Brian behind me, Brandon led me through the three-story house, which was larger and deeper than I would have thought from the outside. Maybe forty-six feet across the front, and twice that deep, the house took up most of the small lot, with kitchen and added-on staff quarters on the back of the lower story.Which was nice, because the walk through the central hallway allowed me to see the layout.
There was a wide staircase in the foyer, leading up into darkness, carpeted with an Oriental rug in shades of blue and gray and black. The dining room and parlor were on opposite sides of the foyer, with hand-carved cherrywood table and chairs and loads of china showing through glass doors of built-in cabinetry in one room, and antique, upholstered furniture, statues, and objets d’art in the other. Our feet made no sound on the carpeted hallway floor. Gilt-framed paintings hung on the right wall in the wide hall, and a mural graced the left.

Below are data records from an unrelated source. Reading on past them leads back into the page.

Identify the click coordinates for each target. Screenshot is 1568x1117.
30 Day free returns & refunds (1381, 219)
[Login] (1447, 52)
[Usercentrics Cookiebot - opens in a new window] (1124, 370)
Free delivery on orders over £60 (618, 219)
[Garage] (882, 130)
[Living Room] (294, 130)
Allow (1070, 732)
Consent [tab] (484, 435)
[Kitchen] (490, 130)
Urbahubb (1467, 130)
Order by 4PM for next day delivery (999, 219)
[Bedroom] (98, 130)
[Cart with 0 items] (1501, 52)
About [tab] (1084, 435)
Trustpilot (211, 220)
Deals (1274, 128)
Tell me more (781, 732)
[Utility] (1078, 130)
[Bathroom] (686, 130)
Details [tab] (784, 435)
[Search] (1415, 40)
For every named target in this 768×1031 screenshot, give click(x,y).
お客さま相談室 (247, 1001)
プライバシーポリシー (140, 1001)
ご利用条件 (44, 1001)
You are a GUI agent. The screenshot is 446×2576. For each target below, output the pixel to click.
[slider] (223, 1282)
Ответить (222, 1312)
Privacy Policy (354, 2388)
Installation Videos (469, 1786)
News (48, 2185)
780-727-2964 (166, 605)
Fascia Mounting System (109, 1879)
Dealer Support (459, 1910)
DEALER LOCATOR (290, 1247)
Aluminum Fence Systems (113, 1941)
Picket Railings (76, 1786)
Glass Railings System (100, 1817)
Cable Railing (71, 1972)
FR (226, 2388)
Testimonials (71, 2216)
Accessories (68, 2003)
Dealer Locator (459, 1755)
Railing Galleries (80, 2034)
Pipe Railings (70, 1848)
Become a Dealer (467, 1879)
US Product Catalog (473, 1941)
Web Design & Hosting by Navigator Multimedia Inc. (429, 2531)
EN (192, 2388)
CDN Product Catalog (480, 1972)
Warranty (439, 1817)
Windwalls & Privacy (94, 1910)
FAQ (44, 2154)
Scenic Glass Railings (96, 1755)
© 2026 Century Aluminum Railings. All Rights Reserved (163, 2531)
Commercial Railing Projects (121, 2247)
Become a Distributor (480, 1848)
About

A few doors were closed to either side. From the scent of coffee and tea, I identified a butler’s pantry that separated the dining room from the expanded kitchen. I got a glimpse of an old-fashioned music room behind the parlor, and smelled mold that was peculiar to old books in the room behind it. But the rooms on the left at the back of the house were for the servants, including security. Brandon opened each as we passed.